In a speech to a group of teachers in Tehran on Wednesday, Iranian Supreme Leader Ayatollah Ali Khamenei accused U.S. officials of threatening a military attack against his country, something he warned could torpedo the proposed nuclear deal, according to The Wall Street Journal
Khamenei gave no details about the purported threat.
"Recently two U.S. officials threatened to take military action against Iran. What does negotiation mean under the shadow of threat," Khamenei said, according to Iran's state-run media, the International Business Times reports
"Our negotiators should continue the talks with respect to our redlines," Khamenei said. "They should not accept any imposition, humiliation, and threat. Holding nuclear talks [with P5+1 powers] under shadow of threat is unacceptable for Iran."
"The United States is no less in need of these talks than Iran."
It's not the first time Khamenei has wavered on his support for a deal
with the P5+1 powers — the U.S., Britain, China, France, Russia and Germany — that reportedly would ease economic sanctions on Tehran in return for strict limits on its nuclear sites, centrifuges that can enrich uranium, and enriched uranium stockpiles.
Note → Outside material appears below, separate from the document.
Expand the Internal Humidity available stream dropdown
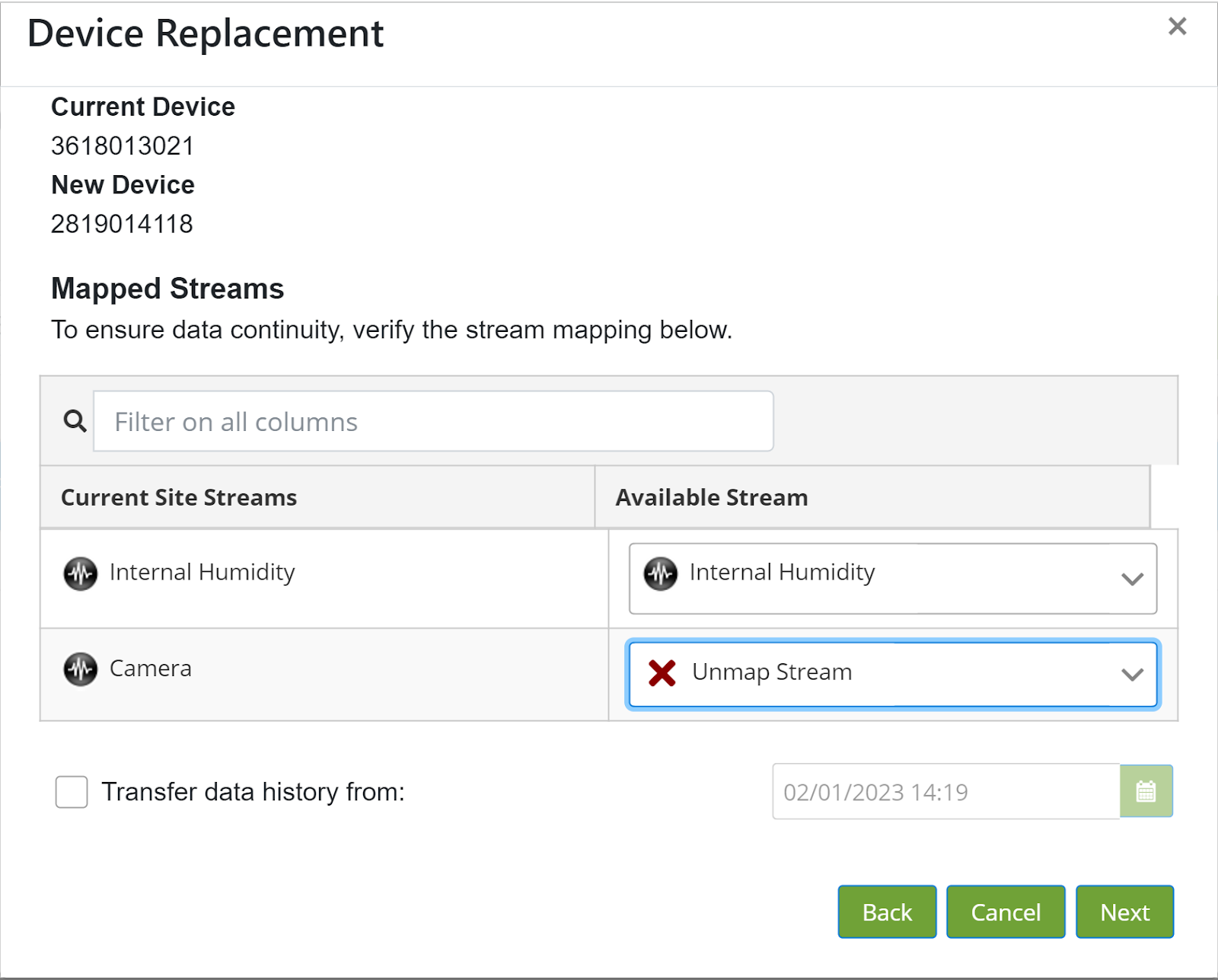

Last month, he said he "neither backs nor rejects" the framework deal reached in early April in Switzerland following months of negotiations, according to The Guardian
Khamenei characterized the framework deal as "non-binding and insisted there was no guarantee a final deal would be struck."
Negotiations are scheduled to resume in Vienna on May 12. There is a June 30 deadline for a comprehensive agreement.
There have been tensions over Iran's seizure of the Maersk Tigris, a cargo ship with a Marshall Islands flag, on April 28. Iranian officials maintain that the ship entered Iranian waters in the Strait of Hormuz, an area described by the Journal as a 21-mile-wide Persian Gulf outlet through which 30 percent of the world's seaborne oil shipments pass.
Iranian officials have said the ship would be released after fines that resulted from a legal dispute are paid. Since the incident, the U.S. military has begun escorting American ships through the strait.